Proving $(a)(b)\subseteq(ab)$: If $x\in (a)(b)$ is $x=ca\cdot db=cdab$ for some $c,d\in R$, $cd\in R$ then $cd\cdot ab\in(ab)\implies x\in (ab)\implies (a)(b)=(ab)$.
Proving $(ab)\subseteq(a)(b)$. If $x\in(ab)$ is $x=c\cdot ab=[c\cdot a][e\cdot b]$ where the first is in $(a)$ and the second in $(b)$, then $x\in (a)(b)$.
Is this right?. Then to prove $(m\mathbb{Z})(n\mathbb{Z})=mn\mathbb{Z}$ take $a=m,b=n$ just like in the former case and the elements of $(m\mathbb{Z})(n\mathbb{Z})$ can be written as elements of $mn\mathbb{Z}$ and conversely.
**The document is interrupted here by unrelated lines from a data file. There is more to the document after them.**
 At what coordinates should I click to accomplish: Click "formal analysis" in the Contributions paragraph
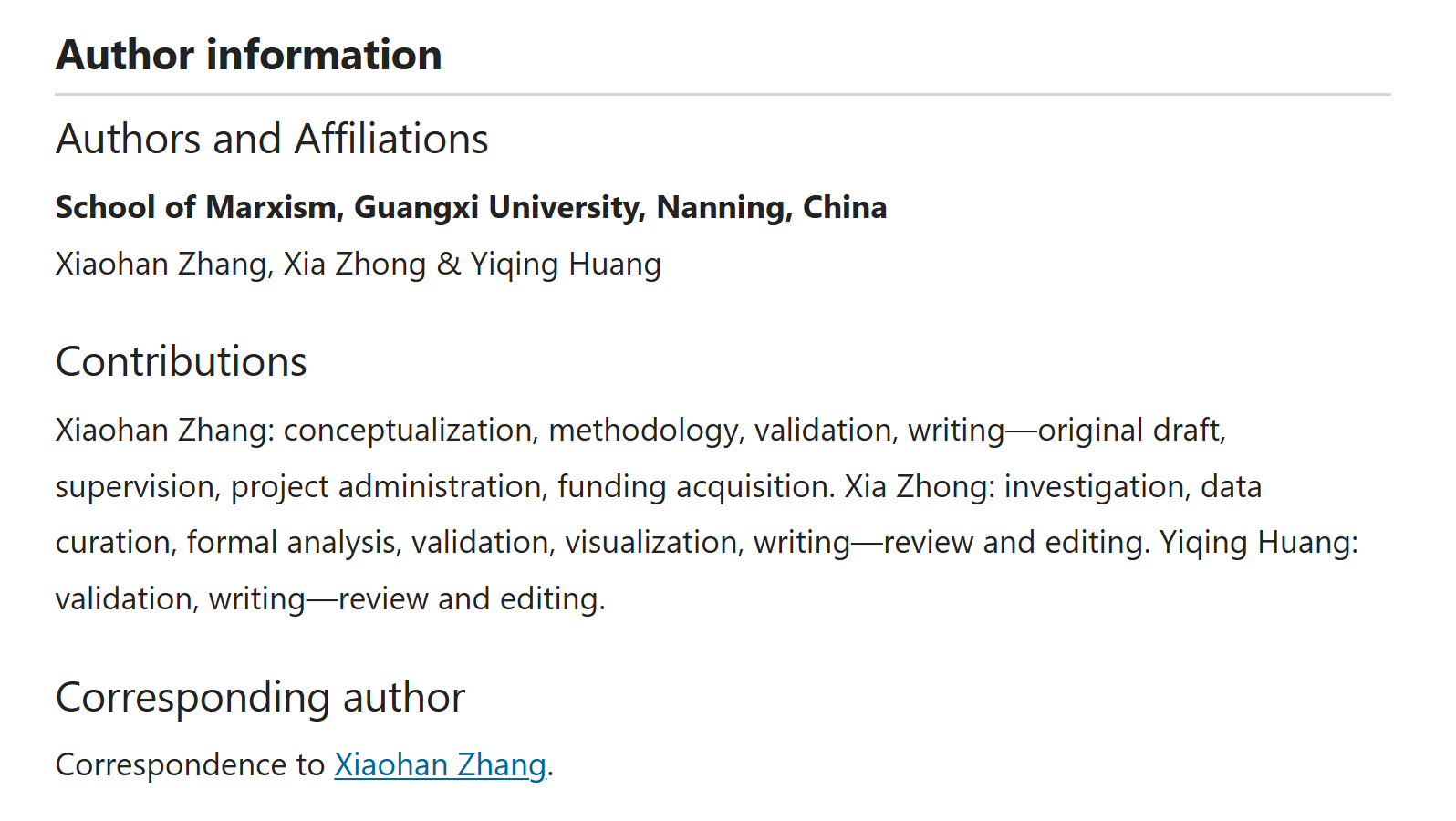point(292,543)
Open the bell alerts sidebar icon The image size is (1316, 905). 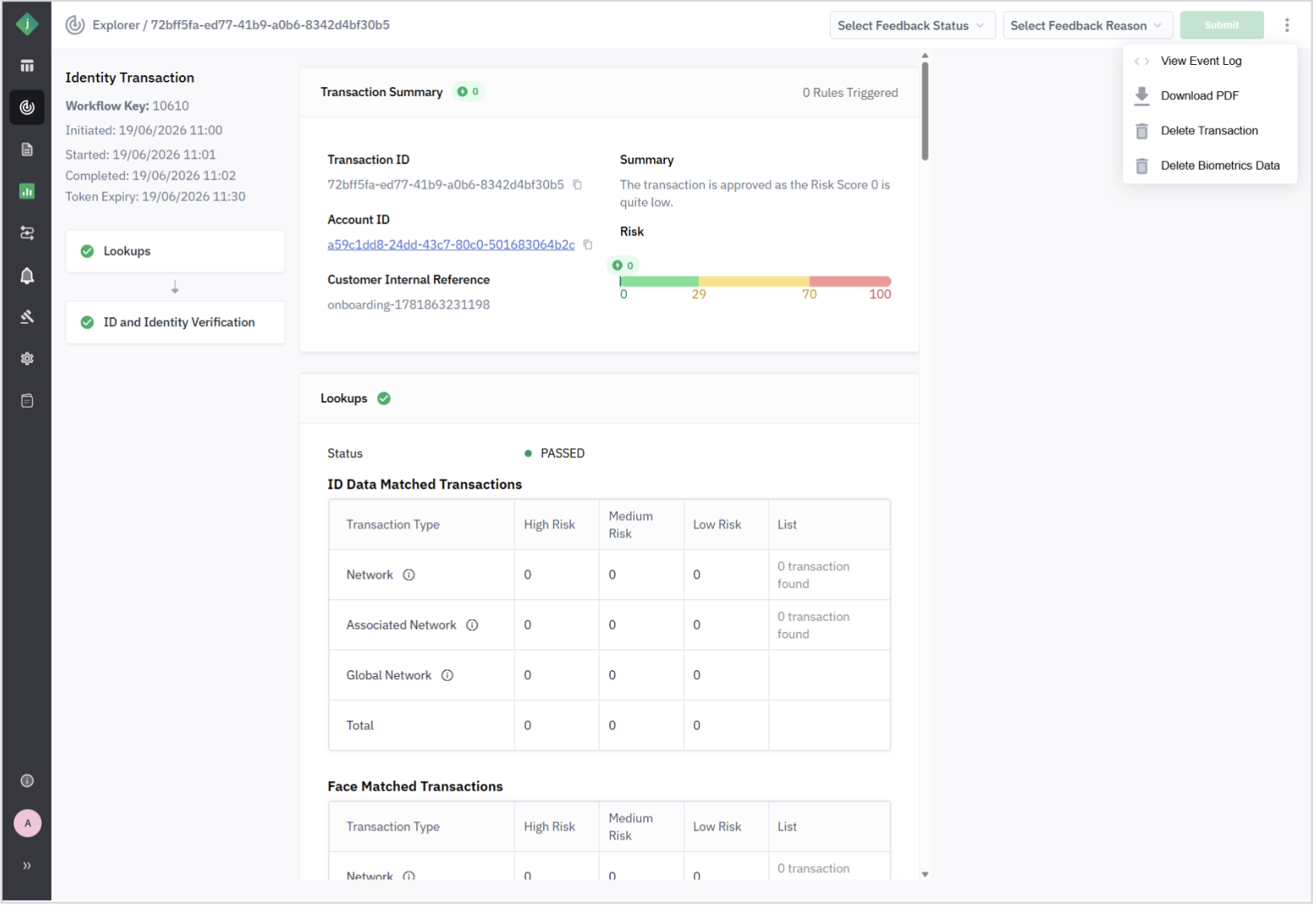point(27,276)

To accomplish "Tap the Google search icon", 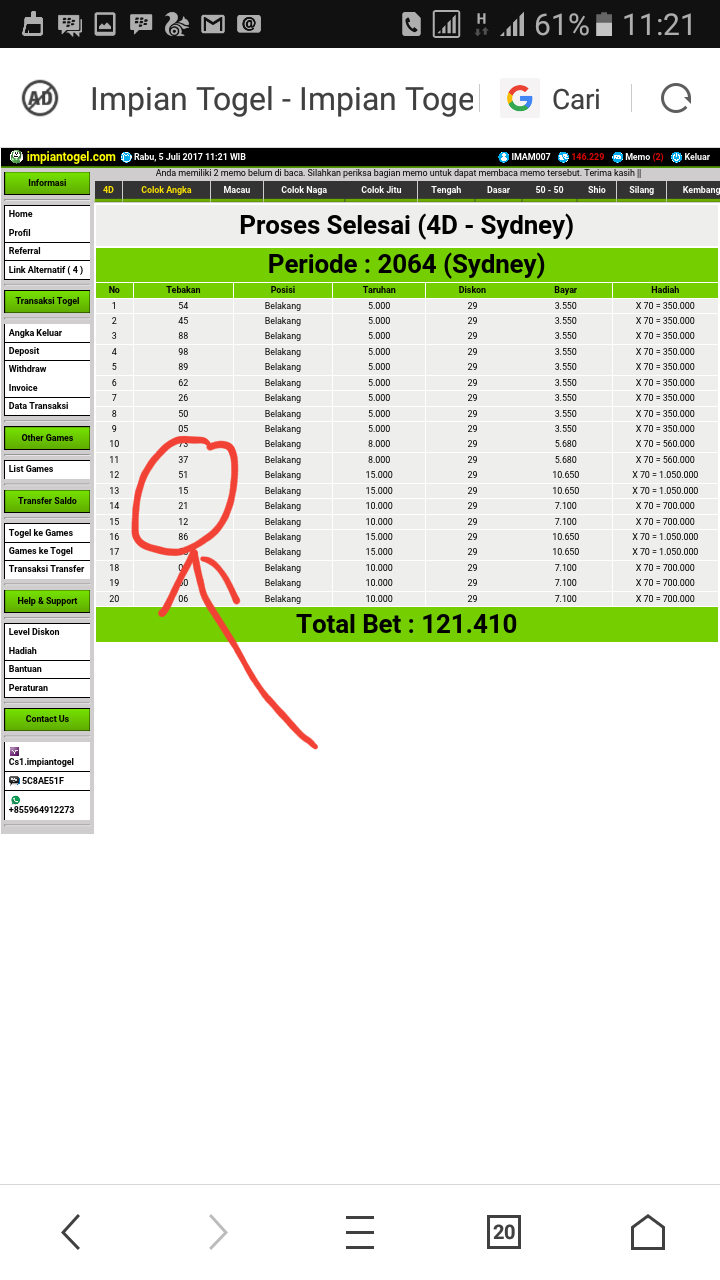I will [520, 98].
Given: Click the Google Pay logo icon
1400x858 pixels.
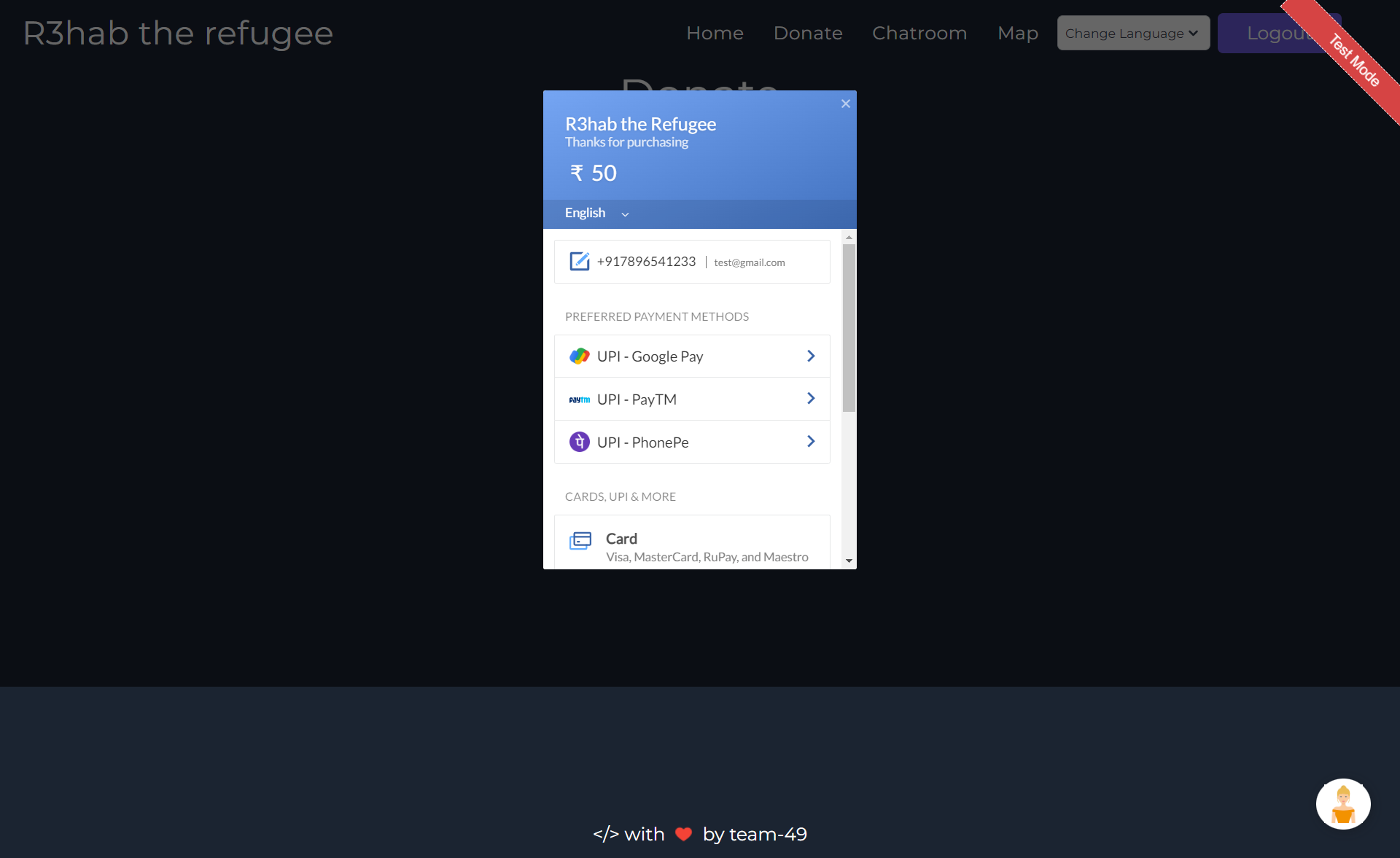Looking at the screenshot, I should point(579,356).
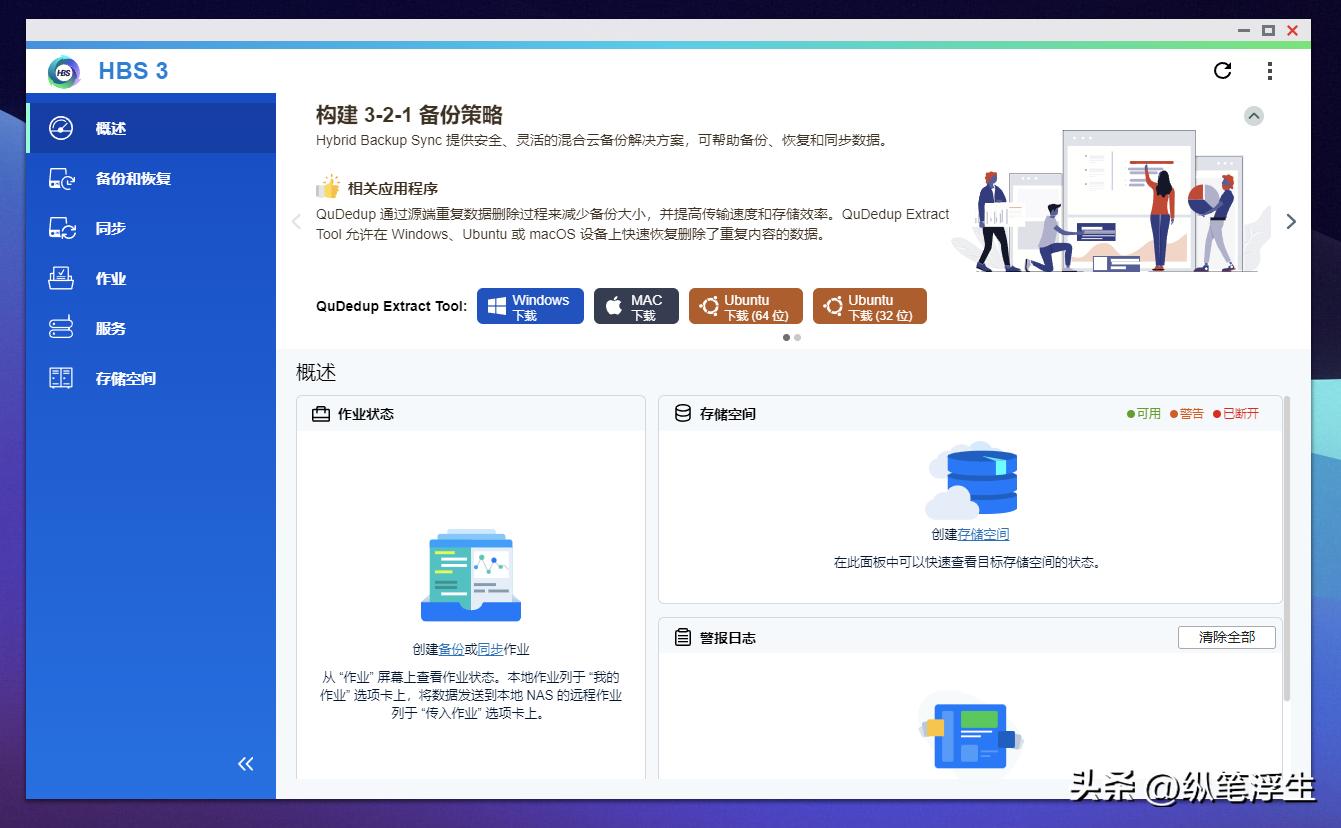Switch to the second banner slide dot
This screenshot has height=828, width=1341.
[797, 338]
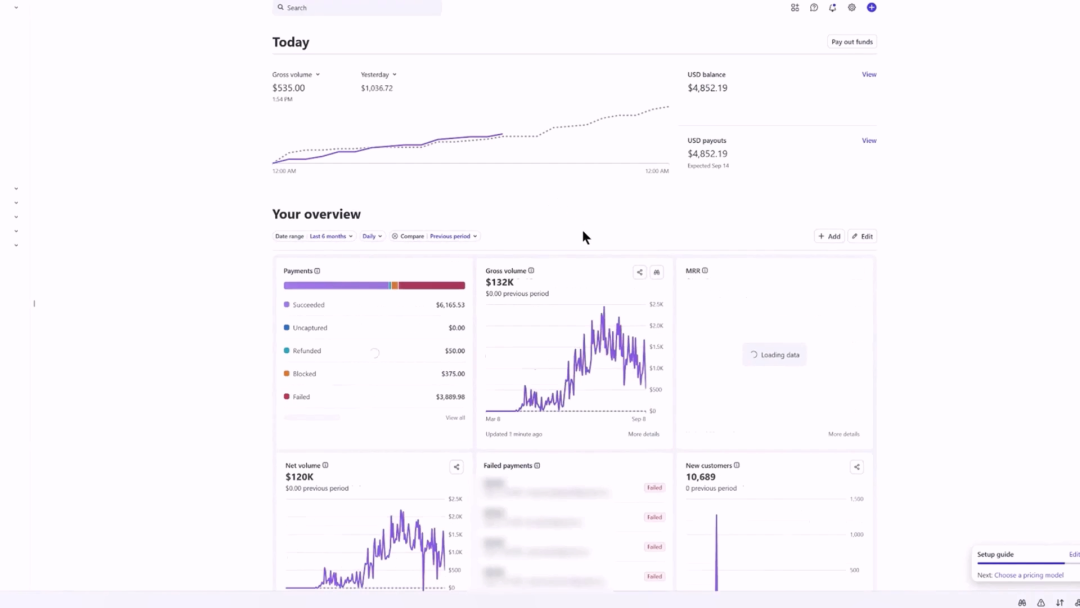Remove the Compare filter using its x icon
Screen dimensions: 1080x608
pyautogui.click(x=395, y=236)
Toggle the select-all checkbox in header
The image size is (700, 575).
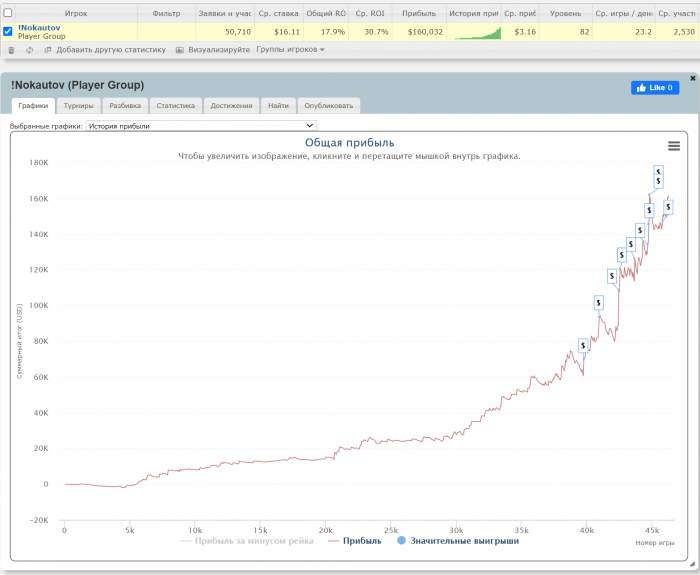(8, 14)
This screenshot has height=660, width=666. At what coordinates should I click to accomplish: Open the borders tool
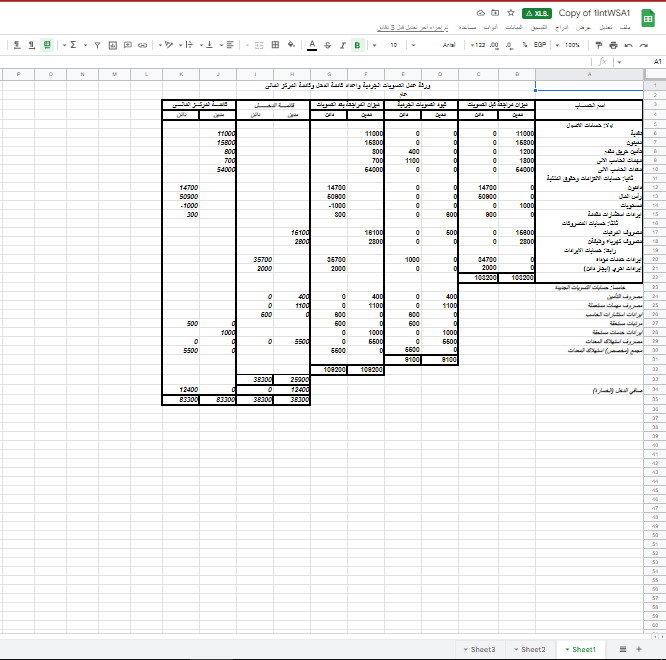click(275, 45)
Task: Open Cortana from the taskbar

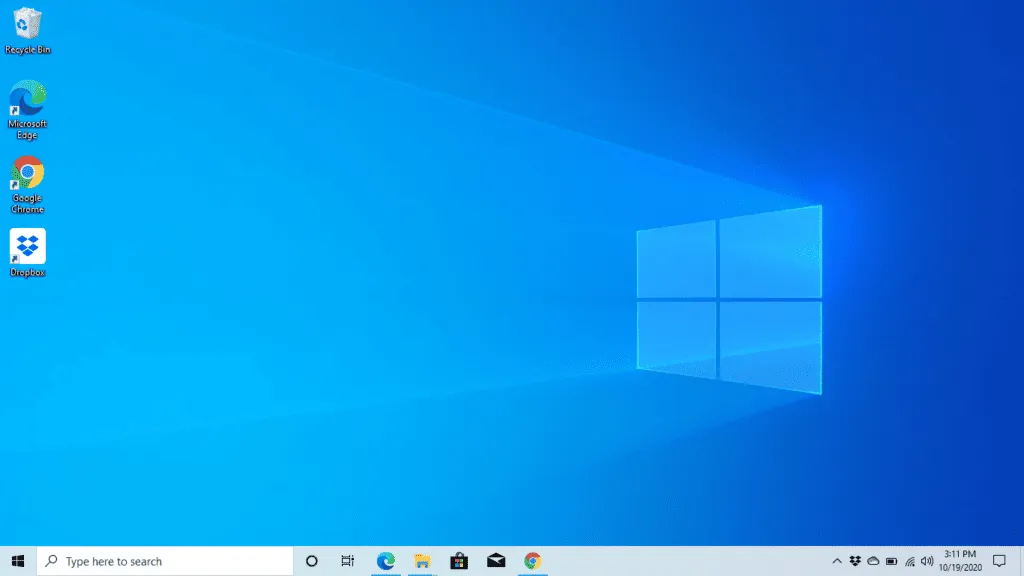Action: point(310,561)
Should I add something to be more formal?.
It's not completely right, but the idea is good.
If $x\in(a)(b)$, then $$ x=\sum_{i=1}^n y_ia\cdot z_ib $$ for some $y_1,\dots,y_n,z_1,\dots,z_n\in R$. Then $$ x=\biggl(\sum_{i=1}^n y_iz_i\biggr)ab\in (ab) $$ Or, perhaps more simply, $(a)(b)$ is (additively) generated by the elements of the form $yz$, with $y\in(a)$ and $z\in(b)$. But for such an element we have $y=ca$ and $z=db$, so $yz=cd\cdot ab\in(ab)$. Hence every generating element of $(a)(b)$ lives in $(ab)$ and therefore $(a)(b)\subseteq(ab)$.
The inclusion $(a)(b)\subseteq(ab)$ requires the assumption that the ring has unit: if $x\in(ab)$, then $x=c\cdot ab=ca\cdot 1b\in(a)(b)$.